I am now on p. 118 of Andrew Klavan's memoir, The Great Good Thing: A Secular Jew Comes to Faith in Christ. Thomas Nelson, 2016, 269 pp. As I reported a few days ago when I was on p. 18,
If you are a tough-minded American Boomer like me on a religious/spiritual quest you will probably be able to 'relate' very well to this book. A fortiori, if you are Jewish.
The book gets better and better especially for those of us who are (i) 'true' Boomers and (ii) were influenced by the Zeitgeist of the '60s. I divide the Boomer cohort (1946-1964) into the 'true' Boomers and the 'shadow' Boomers. You are one of the former if and only if you remember the assassination of John F. Kennedy in November of 1963. Otherwise you are a 'shadow' boomer. Klavan, born in 1954, is a 'true' Boomer.
Mike Gilleland, who is my age and few years older than Klavan, told me some years back that the '60s passed him by.

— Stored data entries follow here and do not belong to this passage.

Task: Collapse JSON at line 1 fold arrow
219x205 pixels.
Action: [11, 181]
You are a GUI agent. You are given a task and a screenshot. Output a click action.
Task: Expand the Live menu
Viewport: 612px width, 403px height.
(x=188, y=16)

I would put it this way: many of those who came of age in the '60s were not of the '60s. It is like a Christian's being in the world but not of it. My point is that if you a 'true' Boomer of and not merely in the '60s, then Klavan's book is one you will want to read.
We were experience-hungry. We were in quest of the Real and thought that it could be found by a close grappling with the seedier and seamier sides of life. We took drugs, consorted with dead-end women, got drunk in flophouses with bums, worked dirty and dangerous jobs, left on 1200 mile trips with five dollars in the pocket returning with ten. This is what got a lot of us into a lot of trouble. Klavan:
Experience! That's what made a writer great, I thought. Harsh, brutal, savage Experience -- I would have done anything to get my hands on some. But where? There were nothing but lawns and homes and normal families around me as far as the eye could see.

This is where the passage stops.